[Passage]
▼

Ginger
We had a raft of pets – or should I say I did – but only one took both Mom and Dad’s heart. Our schnauzer, Ginger, was actually my brothers but a divorce sent her our way and we willingly and quickly assented. She had spent many days and nights with us as it was so full-time was just an extension of what we were already used to.
I remember her being delegated to my bedroom that first night we had her. I placed a basket in one corner of the floor and climbed into my bunk bed (top bunk). While I tried to go to sleep, Ginger had other ideas. I’d hear her get out of her basket and her toenails clip-cloppping across the bare wooden floor.
I’d get up, put her back in her basket and tell her to “stay there”. But as soon as I got back into bed she’d be up and exploring the room. Mostly she walked to the closed door and stood there, hoping to be let out.
Eventually that’s exactly what Dad did. Ginger jumped up onto Dad’s fold-out sofa, curled up beside him, and blissfully slept the rest of the night. She only wanted a real bed with a warm person. She slept with Dad the rest of her life.
Those initial years were at our Miamisburg home. When we moved to Moraine (buying the house that was my brothers) she found that Mom went to bed earlier than the rest of us and she’d join Mom in bed until Dad followed later. Then she would switch beds for the rest of the night.
I tried to have her sleep with me but she’d have none of it.
On vacation, wherever Dad bedded down, so, too, did Ginger follow. There was only one place for her at night and that was nestled warmly beside my father. He kept a baby blanket nearby and always covered her with it. She knew she had him wrapped around her paw.
When at last Pinehaven became our home, Ginger again found her spot on Dad’s fold-out sofa bed. The two of them never spent a night apart
Though she was close to me, Dad was her alpha wolf. If I’d have her out in the yard on a leash, she could detect his car returning long before it arrived and she’d begun heaving the leash in the direction of the garage. She had a sixth sense about his location.
In those years when I was still working, Mom and Dad would often go out for breakfast and Ginger would find a spot in a living room to await their return. I’d hear her jump down from a recliner when she heard them arriving, shaking her collar and running to the door.
Twice we took her with us on vacation to Bear Lake. It was quite startling to her to watch small waves lap the shore. At first she would run back and watch the wave break from a distance. Eventually she trusted them and would walk close to the water.
Once she tried to jump out an open window of the car when she saw a nearby dog, Mom held onto the leash and pulled her back inside. Another close call was when an insurance agent came to collect. He pulled the door open and Ginger flew out. Mom followed, leaving the insurance agent in our living room alone.

▲

[Supplied information]
▼

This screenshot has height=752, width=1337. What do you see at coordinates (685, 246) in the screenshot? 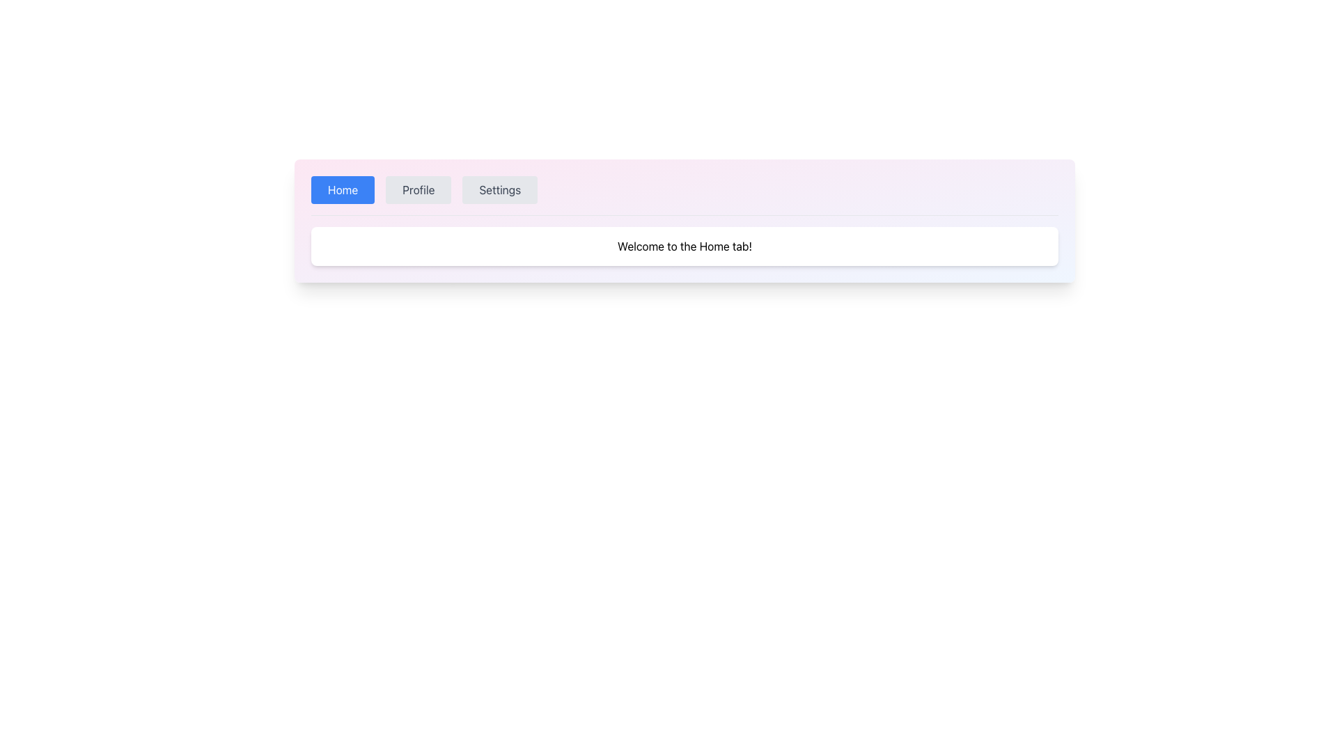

▲

[Check your understanding]
1. From the passage about Ginger, quote the text beginning at the words "Those initial years" and stopping after the words "around her paw.".
2. In the passage about Ginger, what did Dad always cover Ginger with at night on vacation?
3. Carry on the passage about Ginger from its last sentence.

[Task answers]
1.
Those initial years were at our Miamisburg home. When we moved to Moraine (buying the house that was my brothers) she found that Mom went to bed earlier than the rest of us and she’d join Mom in bed until Dad followed later. Then she would switch beds for the rest of the night.
I tried to have her sleep with me but she’d have none of it.
On vacation, wherever Dad bedded down, so, too, did Ginger follow. There was only one place for her at night and that was nestled warmly beside my father. He kept a baby blanket nearby and always covered her with it. She knew she had him wrapped around her paw.

2. A baby blanket.

3.
There was nothing we valued more than Ginger. Not a single possession was more important.
Like all dogs, she learned a vocabulary that was quite extensive. She could be sound asleep and her ears would perk at the word “treat”. She loved being held and watching squirrels in the yard (we could not mention a squirrel without her being at our feet). She loved riding in the car near rural fields and seeing horses and cows (she would bark and scamper from window to window).
We once made a list of all the words she knew and we came up with nearly a hundred. Considering we could not translate her barks, she proved more intelligent than we.
Somehow she developed a fear of certain things overhead. If we drove through a bridge with a top above the road, she’d cower and duck as each metal girder passed by. If she saw a hot air balloon passing overhead she’d cast her eyes downward (out of sight, out of mind).
Luckily she had few medical problems through the years. Once she had surgery for bladder stones. She came home from surgery a bit dazed – but she came home. Dad would not permit her to spend the night anywhere but with him. Later that evening she jumped up onto the bed with only slightly-reduced agility.
She had a few bumps (subaceous cysts) removed and anal sacks were a repeating problem.
Once I pulled her slowly out from beneath the bed by her hind legs. For days she limped and I felt as though I had done serious, though inadvertent damage.
One year when she was a pup, we had family in for Thanksgiving. They brought another schnauzer and the two of them were not on friendly terms. When a relative tried to break up a fight, he was bitten, probably by Ginger.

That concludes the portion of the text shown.